Talking to the postman (mailman) one day I was thrilled to learn that Ian McEwan (a favorite author of mine) was going to give a rare reading of his work at the village hall later in the week.  What a treat! and how unexpected!!  The  tiny hall was packed with 50 or so locals and summer visitors. Ian read from the book he is working on right now – beautifully – a wonderful reader.  The book is about global warming and he has done an amazing amount of research, spending a year or more on a ship in polar ice (I’m sorry I’ve forgotten which pole!).   He answered loads of questions  about his research,  writing experiences, filming experiences, many anecdotes etc.  Despite admitting to being “very dark”, he can be really funny.  He stated that he was definitely getting warmer as he got older – but maybe that’s because of the climate!     It was interesting that his creative process in writing a book is not dissimilar to that of creating a visual piece in that he would determine a main theme, secondary points of interest, ways into the story, balance, scale and harmony and contrast – all the important things for visual composition.  
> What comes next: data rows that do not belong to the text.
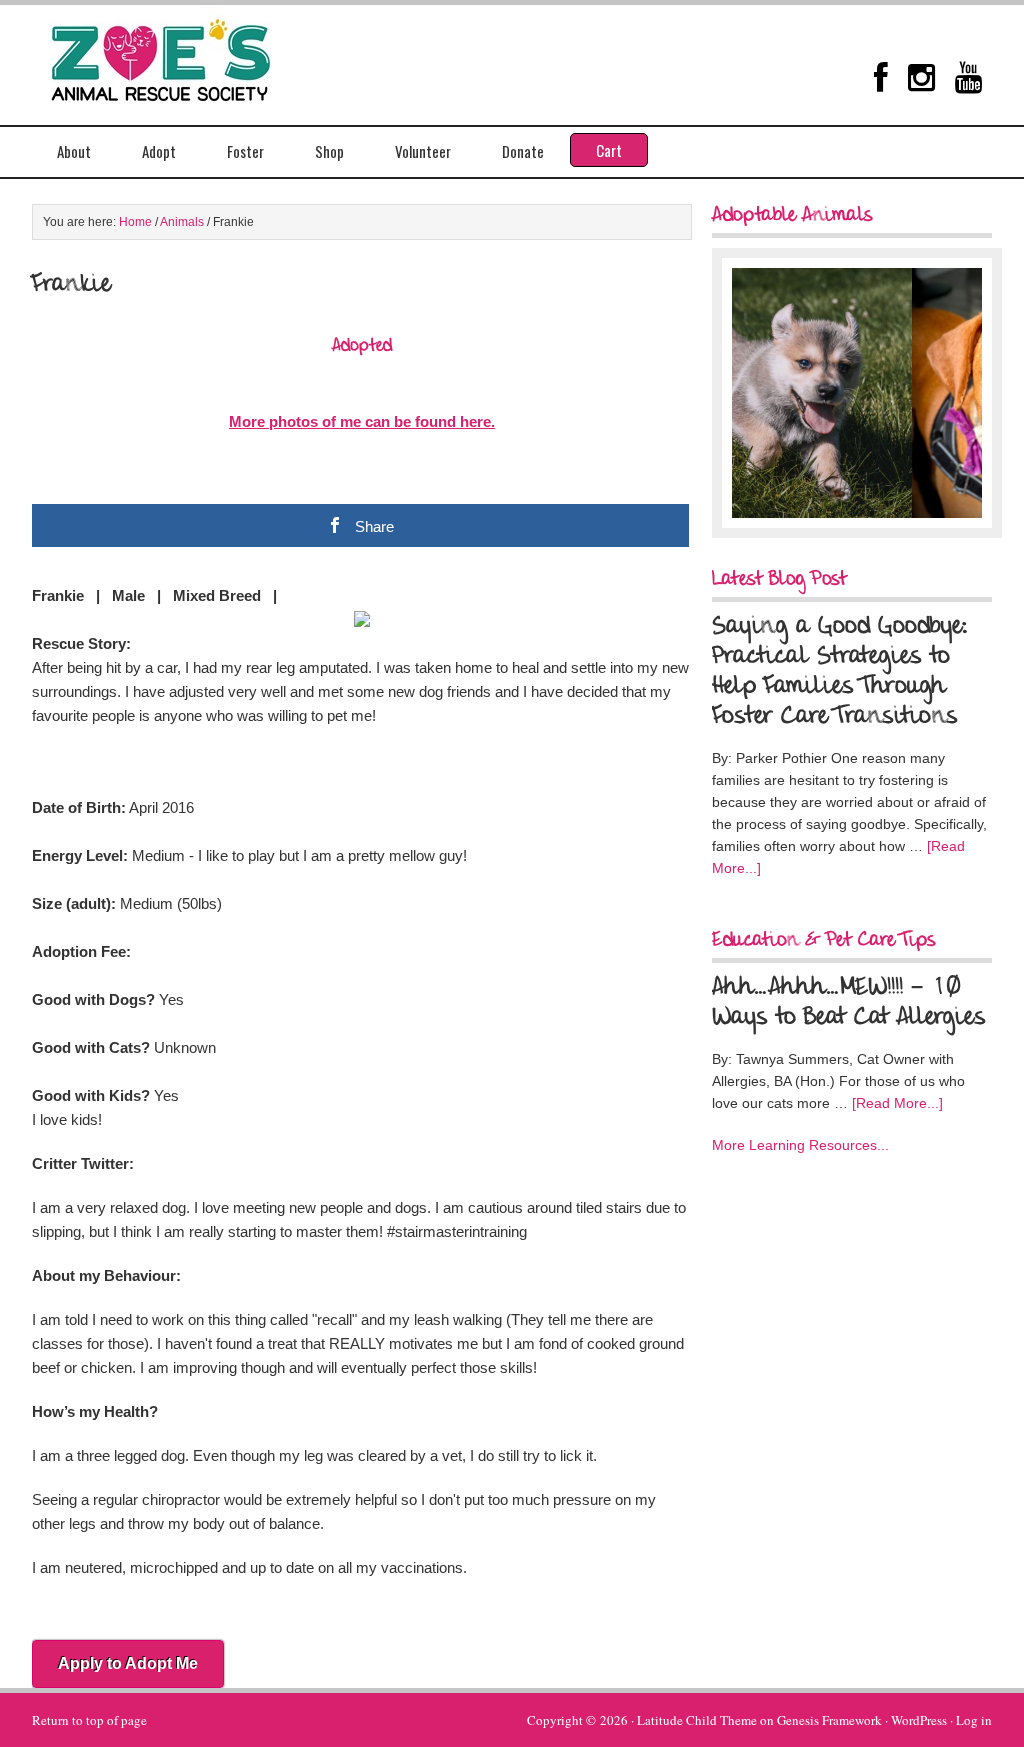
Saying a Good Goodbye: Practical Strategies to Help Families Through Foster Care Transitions (840, 672)
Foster (245, 151)
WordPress (919, 1720)
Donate (523, 151)
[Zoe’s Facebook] (881, 77)
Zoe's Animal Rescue (182, 55)
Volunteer (423, 151)
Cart (609, 150)
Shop (329, 151)
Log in (974, 1720)
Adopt (159, 151)
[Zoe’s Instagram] (921, 77)
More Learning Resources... (800, 1145)
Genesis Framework (829, 1720)
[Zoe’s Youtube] (968, 77)
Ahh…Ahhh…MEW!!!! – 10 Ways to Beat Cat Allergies (849, 1003)
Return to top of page (89, 1720)
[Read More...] (897, 1103)
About (74, 151)
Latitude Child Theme (697, 1720)
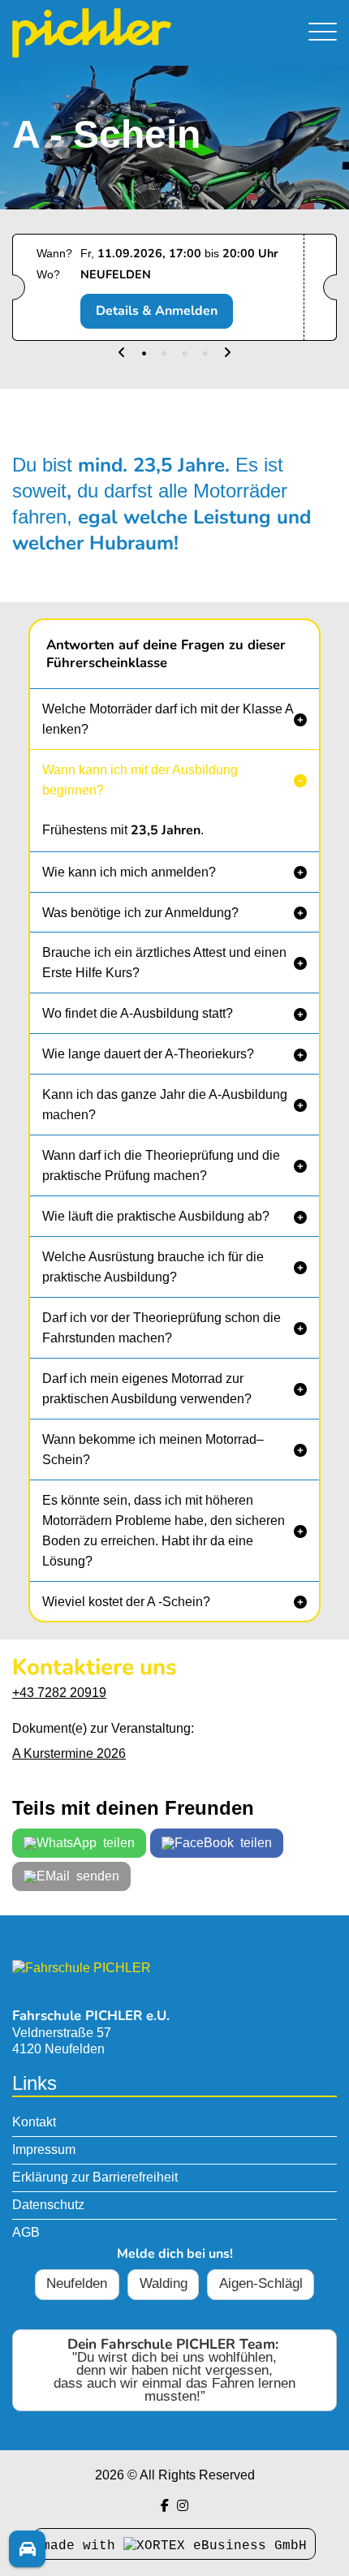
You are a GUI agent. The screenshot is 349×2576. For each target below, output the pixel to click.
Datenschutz (48, 2205)
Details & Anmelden (157, 311)
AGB (26, 2232)
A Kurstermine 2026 (69, 1753)
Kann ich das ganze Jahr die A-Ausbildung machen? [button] (164, 1105)
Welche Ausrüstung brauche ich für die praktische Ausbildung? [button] (153, 1267)
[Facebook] (165, 2506)
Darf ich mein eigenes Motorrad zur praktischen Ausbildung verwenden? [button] (147, 1389)
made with (82, 2546)
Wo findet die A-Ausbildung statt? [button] (137, 1013)
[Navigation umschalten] (322, 32)
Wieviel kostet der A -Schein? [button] (126, 1602)
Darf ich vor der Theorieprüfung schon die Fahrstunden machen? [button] (161, 1328)
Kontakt (34, 2122)
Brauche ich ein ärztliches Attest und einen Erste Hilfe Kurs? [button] (164, 963)
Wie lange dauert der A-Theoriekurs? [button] (148, 1054)
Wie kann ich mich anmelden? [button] (129, 872)
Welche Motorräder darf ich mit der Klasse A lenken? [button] (167, 719)
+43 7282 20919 (59, 1692)
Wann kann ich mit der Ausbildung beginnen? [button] (140, 780)
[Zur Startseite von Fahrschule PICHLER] (81, 1968)
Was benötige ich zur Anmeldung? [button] (140, 913)
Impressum (43, 2149)
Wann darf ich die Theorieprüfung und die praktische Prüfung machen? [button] (161, 1165)
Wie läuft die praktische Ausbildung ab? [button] (155, 1216)
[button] (122, 353)
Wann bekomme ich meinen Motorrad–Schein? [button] (153, 1449)
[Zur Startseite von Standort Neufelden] (125, 33)
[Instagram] (182, 2506)
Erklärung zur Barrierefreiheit (95, 2177)
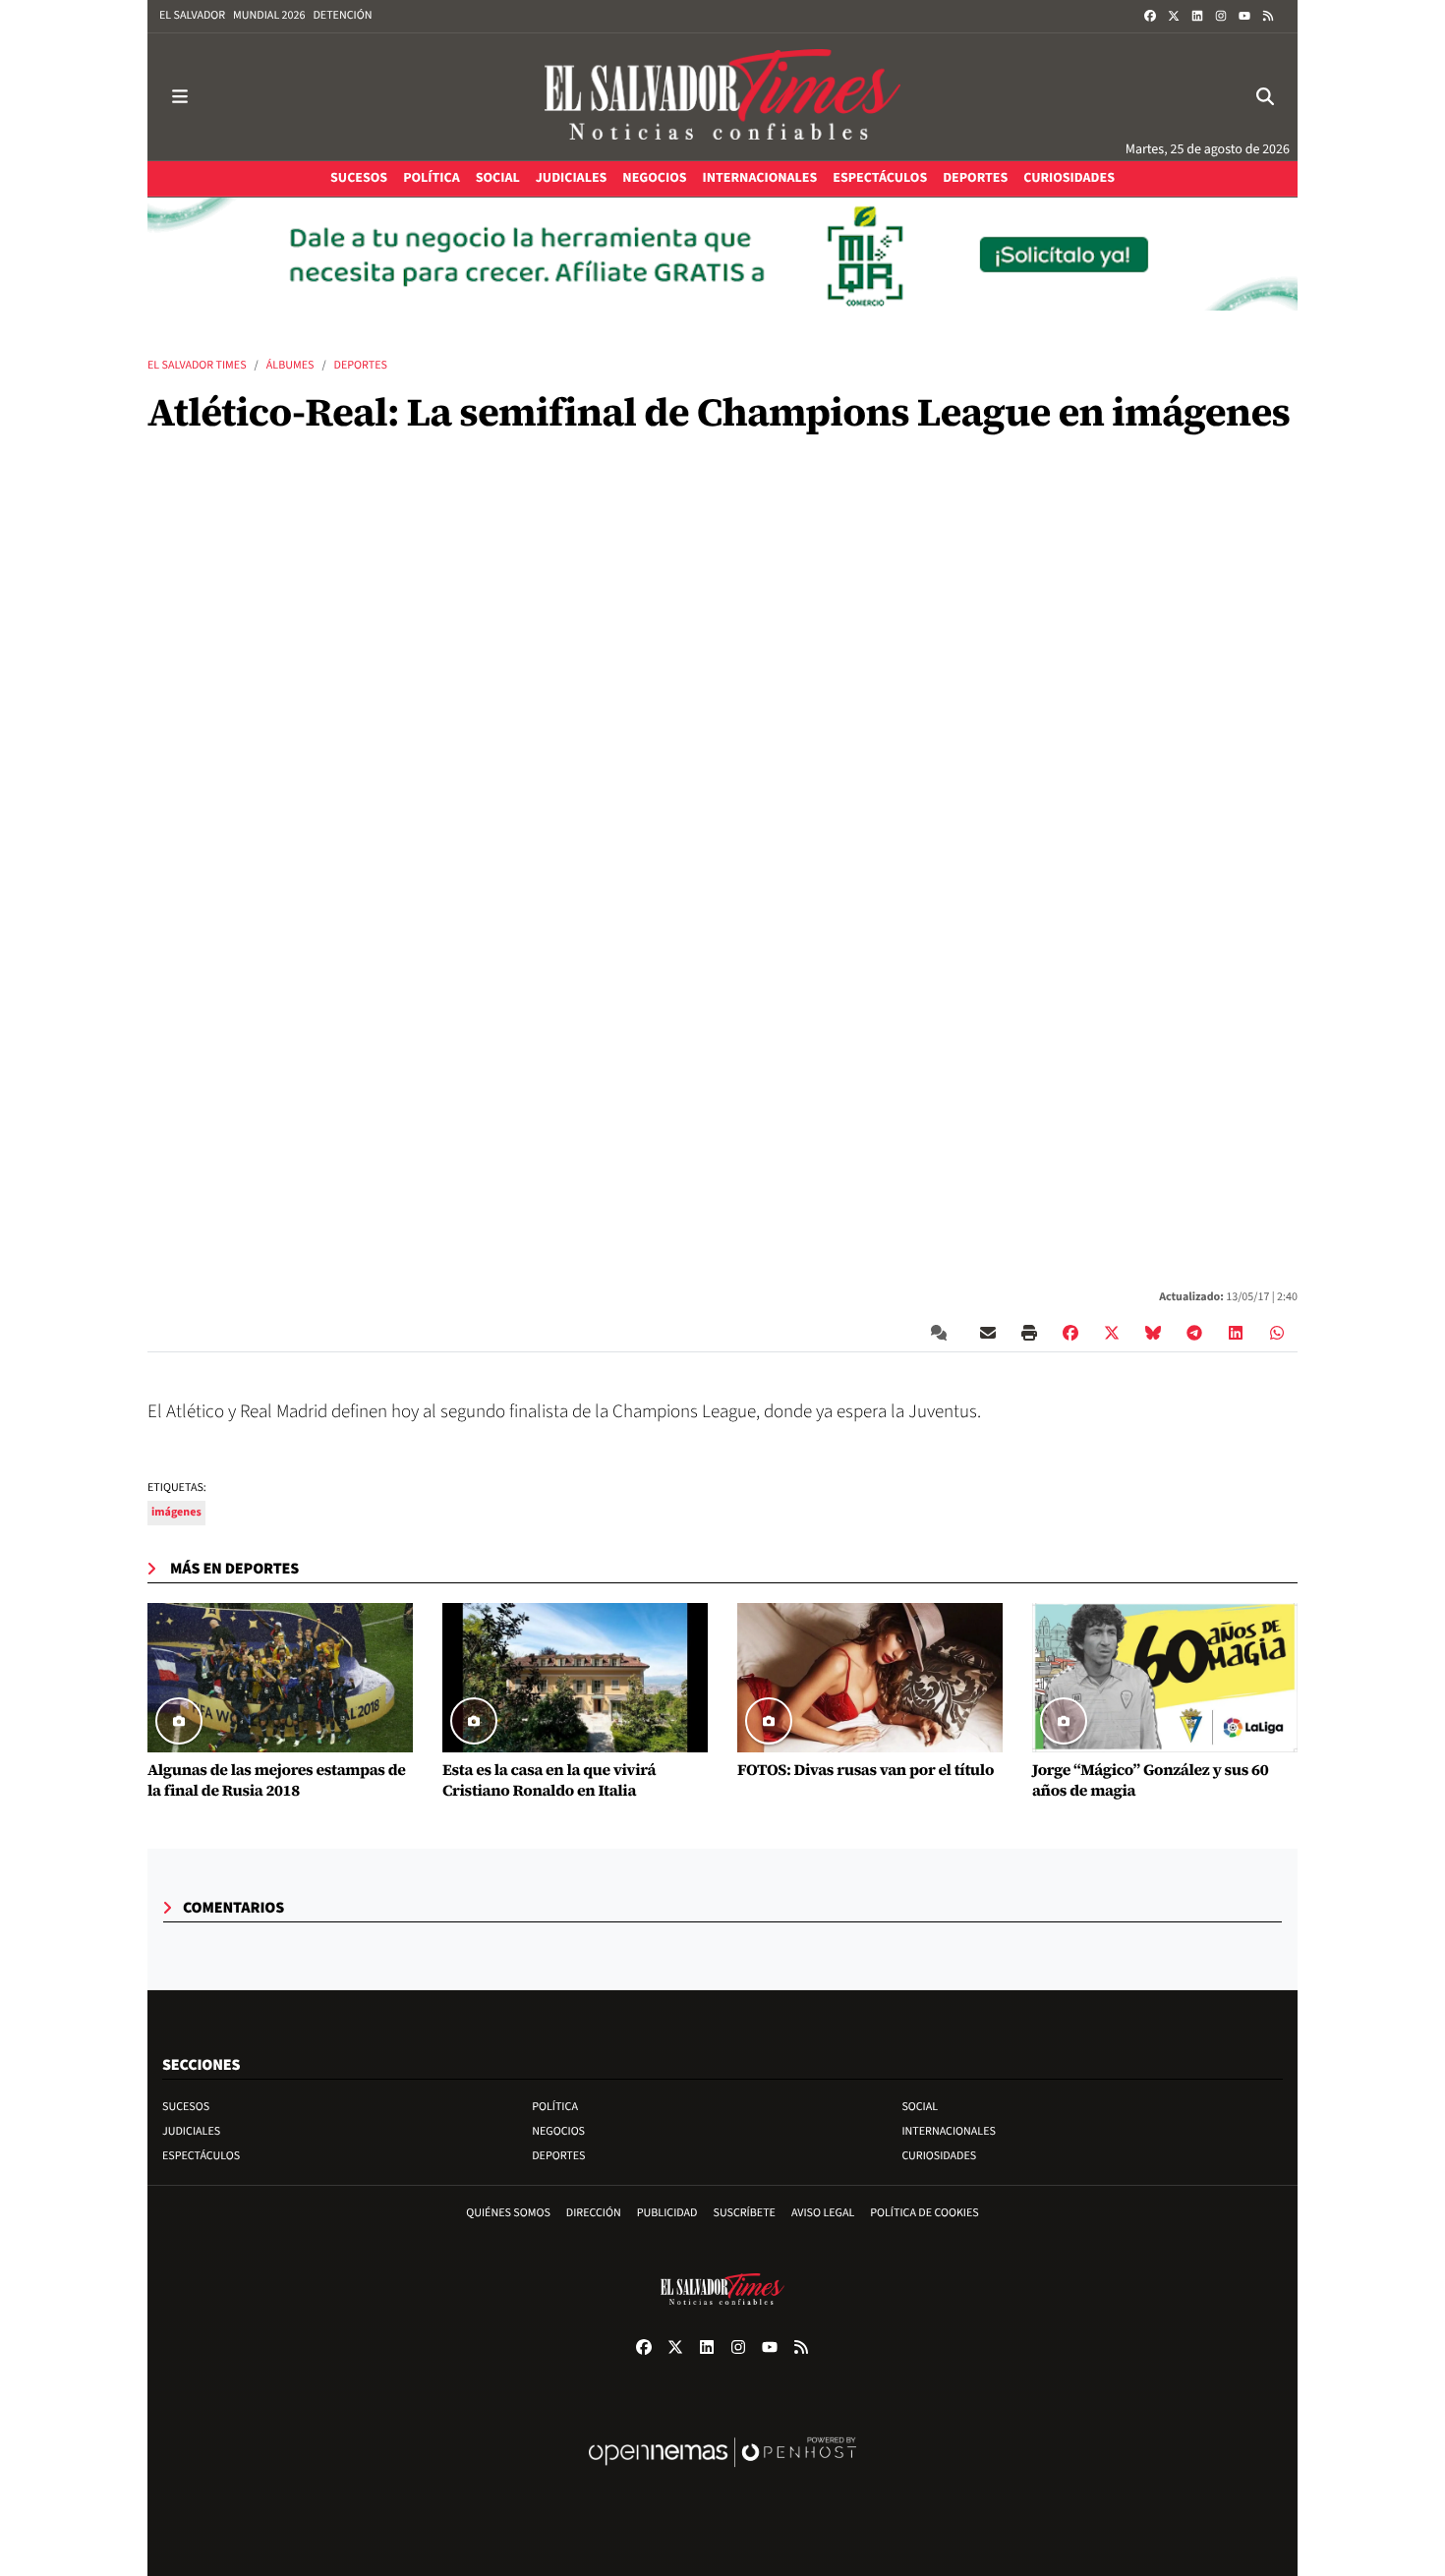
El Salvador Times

And now…to get back into the Discipline of Studio Routine – but with such inspiration and expanded vision…
If you have been, thanks for reading!!  I’ll put up more pictures, and talk about the trip to the Patchwork Museum in York in a day or two.

Elizabeth

6 comments:

Jackie said...

Welcome home! I so envy your trip!

Gerrie said...

Western Scotland. We did a hiking trip there a few years ago, in May. the Isle of Mull and Iona were favorite places. I developed a love of Oban single malt while there.

Deb said...

based on this one post, I may not have come back. you've been missed.

Sue Reno said...

Wonderful scenery, thanks for posting.

Jackie said...

I understand your frustration and quest to capture beauty on a larger scale. Not surprisingly, I think you're right on track with the concept of simplification. Zeroing in on details is one option, but sometimes I'd like to capture the macro-view! Your questioning comes in there, doesn't it--what is it about this scene that catches my fancy? Scotland often has such simple lines but the depth is more difficult to render. Great photos.

Olga said...

Glad you had a good time on your trip. Lovely that you had the luck to run into Ian McEwan in Knoydart of all places - not exactly Oxford Circus! He was in the Arctic with a Cape Farewell expedition: http://www.capefarewell.com/art/artists/ian-mcewan.html

I must say I'm very much looking forward to his new novel.